··· TEXT PASSAGE ···

I hand-entered data about my movie-watching habits, most of which was pulled from Netflix (they provide your viewing history in a CSV or Excel file). I was interested in different patterns, such as the average length of the movies I watched, the director(s), genre/subgenre, and relationships between these categories.
Along with some basic analysis of this data, I created a decision tree classifier that predicts whether or not I would watch a movie when it's released in theaters, based on my past viewing history. It was trained on the movies in the dataframe released in the year 2000 and onwards, since I could reasonable assume I was old enough to have gone to a movie theater then. Movies before that time were excluded so as not to skew the results.

···

Retype the passage about movie-watching data between "I hand-entered data" and "skew the results.", inclusive. The listing that follows plays no part in this.

··· PROVIDED DATA ···

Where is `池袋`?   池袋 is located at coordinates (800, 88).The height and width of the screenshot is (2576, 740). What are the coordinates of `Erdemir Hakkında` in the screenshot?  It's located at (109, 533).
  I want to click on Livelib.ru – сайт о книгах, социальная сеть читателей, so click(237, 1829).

···

# EXERCISE ANSWER
I hand-entered data about my movie-watching habits, most of which was pulled from Netflix (they provide your viewing history in a CSV or Excel file). I was interested in different patterns, such as the average length of the movies I watched, the director(s), genre/subgenre, and relationships between these categories.
Along with some basic analysis of this data, I created a decision tree classifier that predicts whether or not I would watch a movie when it's released in theaters, based on my past viewing history. It was trained on the movies in the dataframe released in the year 2000 and onwards, since I could reasonable assume I was old enough to have gone to a movie theater then. Movies before that time were excluded so as not to skew the results.